## begin Text excerpt

Jul 8, 2021

About Gardening in Florida’s Hot Summer

Wow….Florida’s Hot Summer is no joke when it comes to being hot and humid. The hardiest of us often wilt under the onslaught of oppressive humidity and heat.  Imagine, then being a plant that can’t run into the air conditioning to cool off!  

Many gardens suffer during the Summer months, and for good reason.  It’s brutal!  But if you’re looking for some tips to make the best of the heat for the season and keep your crops growing better, we’re covering that here in this blog.  Let’s get started!

shade cloth

Florida’s Hot Summer Garden Tip #1: Shade Cloth

It may seem obvious, but so many don’t think about utilizing this simple solution for their gardens (as shade cloths are also great for patios so us humans can keep cool outside!)

Shade cloth can be utilized in many different ways, from large cloths attached to tall poles to making shaded tunnels over individual rows.  It works in an opposite way that a greenhouse works for you – cools the air and keeps the ground for warming up, so your plants have a chance to breathe.

This cloth comes in various colors and shade factors, they are categorized normally by the percentage of light they block.  In order for the shade cloth to be effective in the Summertime, I recommend at least 50% shade. 

Shell's Feed & Garden Supply Shade Cloth

Our new shade structure at the store is 50% shade and we notice a definite difference in temperature under its awning.

Now, you can put support poles up as permanent structures, and then clip or tie the shade cloth to it over the Summer months.  You can also put up temporary structures, such as PVC hoops or wet bamboo bent into a hoop that you sink the ends into the ground or into a ground frame and then stretch the fabric over.  PVC connections can be easily disassembled and reassembled and built to any height and width you need.

You would take the shade down when the hours of sunlight start to diminish in the Fall (and the sun moves more to a Southern track in the sky). Your plants still get the light they need but the heat doesn’t accumulate so much because they’re more protected.  And you still get ventilation so that the heat doesn’t build up under the shade.  

Extra bonus, when you’re pulling weeds, you’re in the shade! 

Mulching with hay

Florida’s Hot Summer Garden Tip #2: Mulching

Mulching is really the understated hero of the garden.  Not only does it protect fragile root systems from freezing in the Winter, it also protects the soil underneath from heating up too much in the Summer!

A 4″ layer of mulch – whether it’s leaf mulch (read my article about leaf mulch), natural wood mulch, hay, straw, or grass clippings (that doesn’t have grass or weed seeds in it!) – keeps the ground underneath it 15-25 degrees cooler in Summer.  Hard to believe, I know, but it’s true!

I suggest a 6-8″ layer applied in the late Spring or early Summer for your Summer garden, as mulch will settle and break down pretty fast in the heat…and you don’t necessarily want to be mulching again when the heat index is hitting 120 degrees Fahrenheit, right?

Mulching also helps retain water in the soil so it’s not all evaporating away from your plants’ roots.  Plants can’t be heat AND water stressed.  Hot air with dry soil is a recipe for plant disaster.  Water deeply early in the morning and let the mulch keep it there!

## end Text excerpt
## begin Dataset section

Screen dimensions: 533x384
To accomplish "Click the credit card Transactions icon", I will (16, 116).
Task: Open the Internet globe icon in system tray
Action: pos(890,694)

## end Dataset section

## Problems
1. Answer these questions from the gardening post, one answer per line, marked (a), (b), (c).
(a) What minimum shade percentage does the writer recommend for summer shade cloth?
(b) How much cooler does a 4″ layer of mulch keep the ground in summer?
(c) When should the shade cloth be taken down?
2. Reproduce a passage of the gardening post word for word, beginning at the words "Shade cloth can" and ending after the words "under its awning.".
3. List every kind of mulch that the gardening post names.

## Answers for this exercise
1.
(a) At least 50% shade.
(b) 15-25 degrees cooler.
(c) When the hours of sunlight start to diminish in the Fall.

2.
Shade cloth can be utilized in many different ways, from large cloths attached to tall poles to making shaded tunnels over individual rows.  It works in an opposite way that a greenhouse works for you – cools the air and keeps the ground for warming up, so your plants have a chance to breathe.

This cloth comes in various colors and shade factors, they are categorized normally by the percentage of light they block.  In order for the shade cloth to be effective in the Summertime, I recommend at least 50% shade. 

Shell's Feed & Garden Supply Shade Cloth

Our new shade structure at the store is 50% shade and we notice a definite difference in temperature under its awning.

3.
- leaf mulch
- natural wood mulch
- hay
- straw
- grass clippings